VPN, material impresso e aplicativos de namoro
Toda a repressão do governo chinês faz com que a população do país busque meios para se informar de uma maneira mais independente. O mais comum é a utilização de VPN — aplicativo de computador que permite burlar de qual lugar um site está sendo acessado — para entrar em sites bloqueados.
“É possível usar VPN na China, mas seu uso é bastante controlado e com frequência ilegal. É um risco para os chineses utilizá-los”, ressalta Santoro.
Grande parte dos conteúdos produzidos e publicados em sites estrangeiros, como Google, Facebook e Wikipédia, são proibidos no país.
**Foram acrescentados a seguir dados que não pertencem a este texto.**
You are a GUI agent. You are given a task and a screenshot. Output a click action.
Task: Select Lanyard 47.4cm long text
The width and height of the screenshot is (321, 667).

A exceção é o TikTok, que pertence a uma empresa chinesa e conta com um grande número de usuários também nos países do Ocidente.
“O governo chinês incentivou o uso de outras mídias, como o TikTok, consideradas mais inofensivas, voltadas para o entretenimento e para o marketing, assim como aplicativos chineses genéricos [que imitam redes sociais ocidentais]”, explica Gama.
Para regular de maneira mais rígida a internet, a China criou um firewall — dispositivo de segurança de rede que monitora o tráfego que entra e sai da rede — governamental. Esse recurso, inclusive, impediu que o professor da UFT conseguisse acessar o próprio e-mail em uma visita à China.
Toda a censura na circulação de informação leva a situações inusitadas, como a utilização de aplicativos de namoro para difundir notícias proibidas no país.
Outro fato curioso foi o banimento da internet chinesa de um personagem de desenho animado por ter sido comparado com o presidente, situação que fez com que a população adotasse medidas para burlar a censura.
“Quando a imprensa ocidental começou a comparar fisicamente Xi com o Ursinho Pooh, o governo chinês baniu o personagem da internet. Mesmo assim, os chineses driblaram a censura do governo através da impressão e circulação de material clandestino, como acontecia na época da revolução cultural, em 1960”, conclui Gama.